5. The method of claim 4, wherein classifying each of the plurality of local feature blocks as a target object feature block or a background feature block comprises:

and taking an initial target object surrounding frame calibrated on the target object sub-image as a classification basis, and classifying each local feature block into a target object feature block or a background feature block according to the ratio of an overlapping area between each local feature block and the initial target object surrounding frame to each local feature block.

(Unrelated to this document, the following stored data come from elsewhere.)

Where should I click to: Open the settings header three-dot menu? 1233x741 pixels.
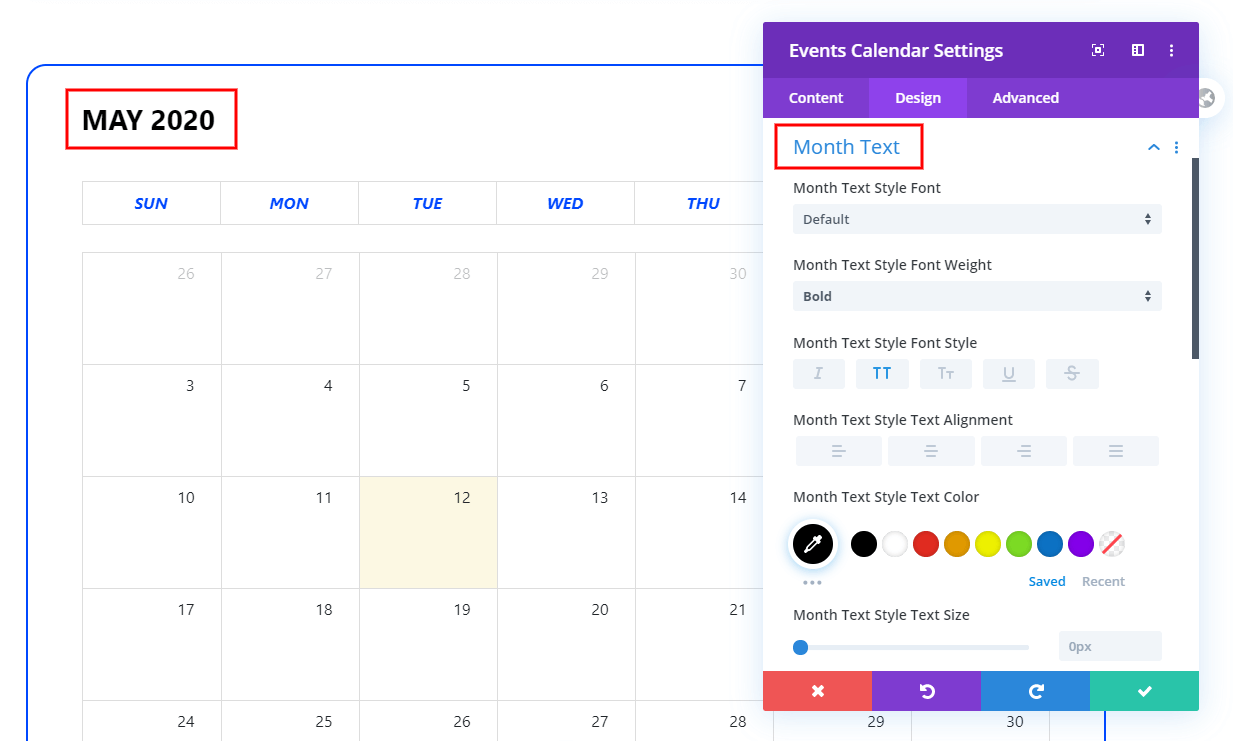(1172, 50)
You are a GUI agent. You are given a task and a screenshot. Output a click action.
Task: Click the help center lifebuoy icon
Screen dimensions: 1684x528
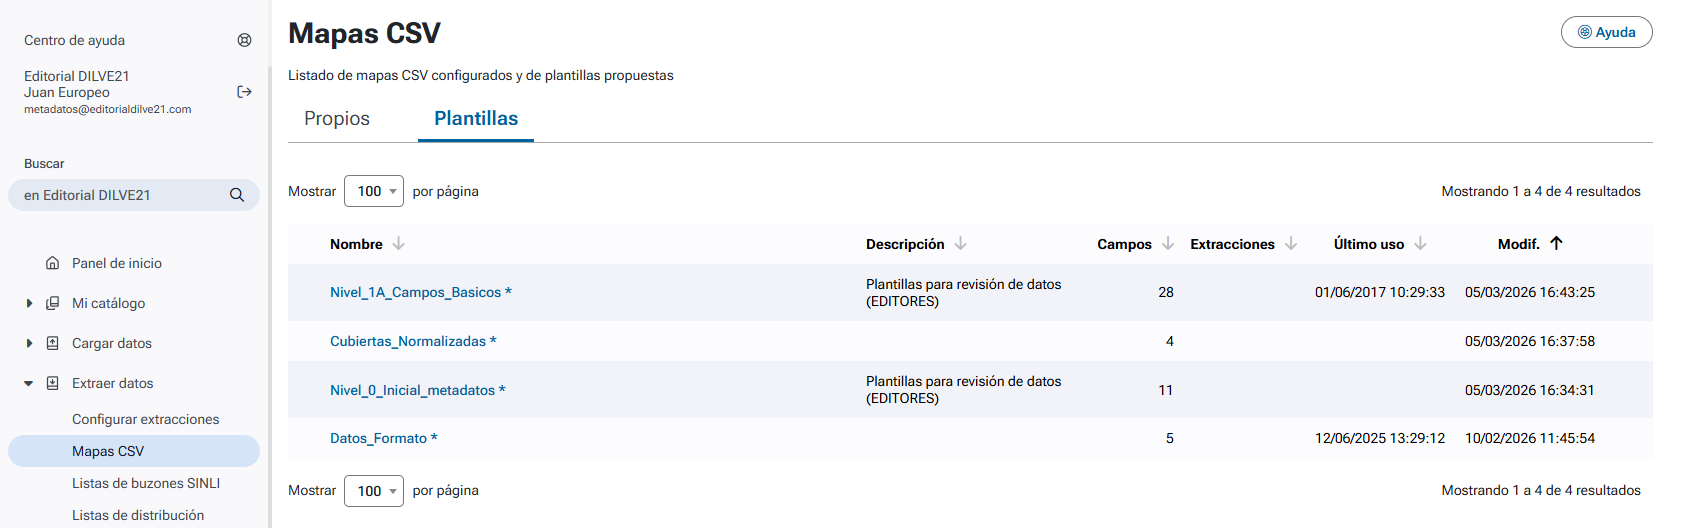[x=244, y=40]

6. The method of claim 3, wherein the first-stage target-object bounding box prediction result and the second-stage target-object bounding box prediction result each include position information and size information of a target-object bounding box, the position offset being a coordinate offset between center position coordinates of the second-stage target-object bounding box and center position coordinates of the first-stage target-object bounding box, the size offset being a size offset between the second-stage target-object bounding box and a pre-specified target-object bounding box,

obtaining a second stage target object bounding box prediction result according to the predicted position offset and size offset comprises the following steps:

when the sum of the absolute values of the coordinate deviations is larger than a preset threshold value, taking the prediction result of the target object bounding box in the first stage as the prediction result of the target object bounding box in the second stage;

when the sum of the absolute values of the coordinate offsets is less than or equal to the preset threshold, a second-stage target-object-enclosing-frame prediction result is obtained by adding the center position of the first-stage target-object enclosing frame to the predicted position offset and adding the size of the pre-specified target-object enclosing frame to the predicted size offset.

7. The method of claim 6, wherein obtaining the first stage target object bounding box prediction result from the global response graph comprises:

and taking the position with the maximum value in the global response map as position information included in the first-stage target object bounding box prediction result, and taking the size of a target object bounding box predicted on an image before the current frame image as size information included in the first-stage target object bounding box prediction result.

8. The method of claim 2, wherein the partitioning of the first depth feature or a third depth feature obtained by further feature extraction of the first depth feature to obtain a plurality of local feature blocks comprises: partitioning the first depth feature or the third depth feature according to one of the following three partitioning modes:

dividing modes that all local feature blocks do not overlap with each other;

dividing modes that adjacent local feature blocks are overlapped with each other;

based on a predetermined partitioning pattern of the block distribution.

9. An apparatus to perform target object tracking, comprising:

a first stage tracker configured to: acquiring a first depth feature of a target object area image and a second depth feature of a search area image in the image; obtaining a global response image according to the first depth feature and the second depth feature, and obtaining a prediction result of a first-stage target object bounding box according to the global response image; updating the second depth feature according to the prediction result of the target object bounding box in the first stage;

a second stage tracker configured to: and obtaining a plurality of local feature blocks based on the first depth feature, obtaining a local response map according to the plurality of local feature blocks and the updated second depth feature, and obtaining a second-stage target object surrounding frame prediction result according to the local response map.

10. An electronic device comprising a processor and a memory, wherein the memory has stored therein program instructions, wherein the program instructions, when executed by the processor, cause the processor to perform the method of any of claims 1-8.

11. A computer-readable recording medium having program instructions recorded thereon, wherein the program instructions, when executed by a processor, cause the processor to perform the method of any one of claims 1-8.